She felt a surge of hope when Obi-Wan returned the squeeze of her fingers with a squeeze of his own. He was trying to reach past what had happened to him, to reassure her.
"I knew he wouldn't – though I hoped," he admitted finally.
"Oh, Obi." She hugged him as he suddenly buried his face in her shoulder and held on tightly, not crying, just holding on as if holding on would restore him. Both knew it would not. He could not hold onto something that was already gone.
"Oh, Obi." It was her tears that fell instead.
Yoda's old heart had been greatly gladdened to hear that Obi-Wan was slowly emerging from the quiet bars of his mental imprisonment, to reconnect with those around him.
As hard as it had been to watch the young man lie so passively, Yoda knew it would be far harder to watch the first stages of recovery, when the battle to reestablish himself battered against reality.

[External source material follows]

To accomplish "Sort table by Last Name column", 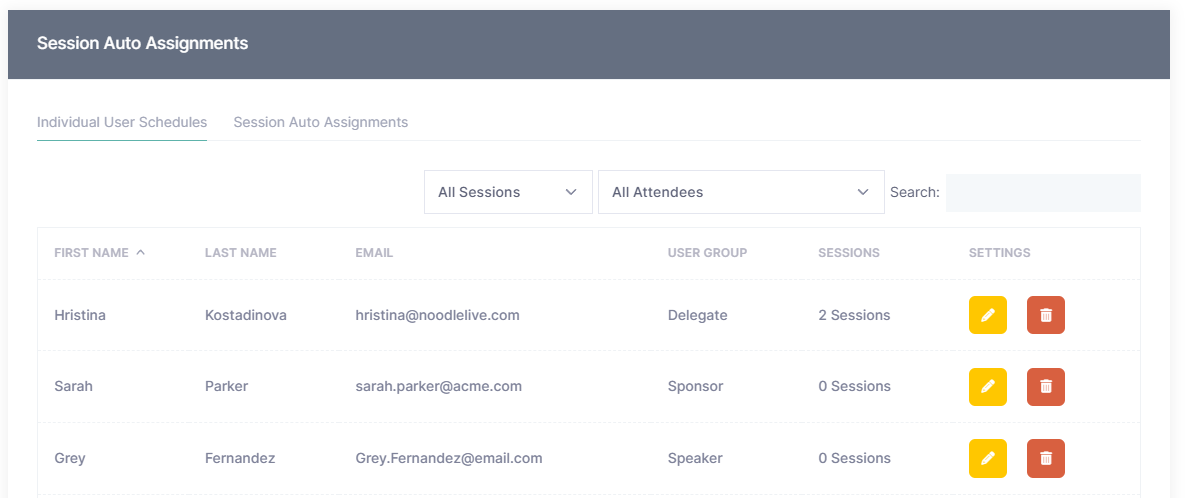I will [x=240, y=253].
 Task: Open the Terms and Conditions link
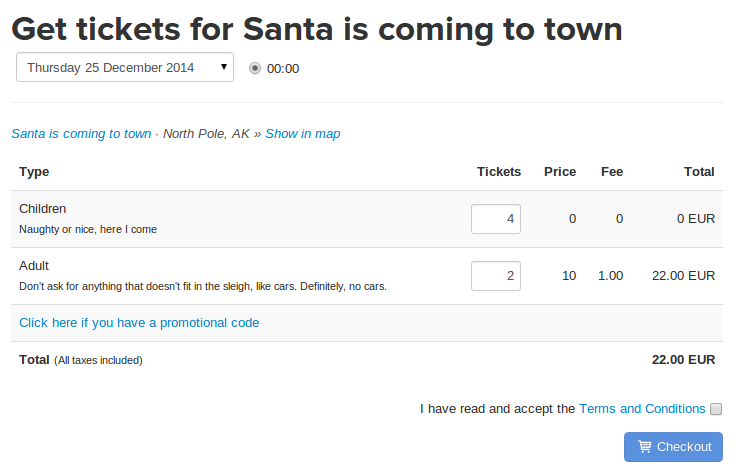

There would be good days and bad - the good days, when Obi-Wan accepted his life as it now was and might forever be and his friends and colleagues rejoiced in his recovery; the bad days, when Obi-Wan might withdraw into sullen silence and denial and days it would be difficult to remain in his presence.
Such was the cycle of recovery. Yoda had seen it often and knew what to expect. He would be there to help Obi-Wan through it; he knew Mace would, as well. Once, Qui-Gon would have been there for his padawan through thick and thin, good and bad, joy and sorrow. Such was now not to be, never again to be.
Shaking his head at the inexplicable mystery of Qui-Gon's total desertion of his padawan for another, Yoda stood in the doorway, leaning on his gimer stick.
"Obi-Wan?"
The young man just lay, staring out the window, either not hearing or ignoring the soft call, Yoda didn't know which, huddled in the bed, broken and unable yet to reassemble himself. He tried again. "Obi-Wan."
Finally, the young Jedi turned his head to meet the concerned eyes. Misery in every line of his body, he asked haltingly, "Is that who I am?"
"Forget who you are, young one?"
There was silence, then a whispered, "No. I was Obi-Wan Kenobi. I was a Jedi, but now – I don't know who I am. Without the Force, I don't know if I – exist. I think Obi-Wan Kenobi…is dead. Who I am…?" He threw an arm over his eyes, refusing to meet the elder Jedi's eyes, trying to hide the pain so apparent.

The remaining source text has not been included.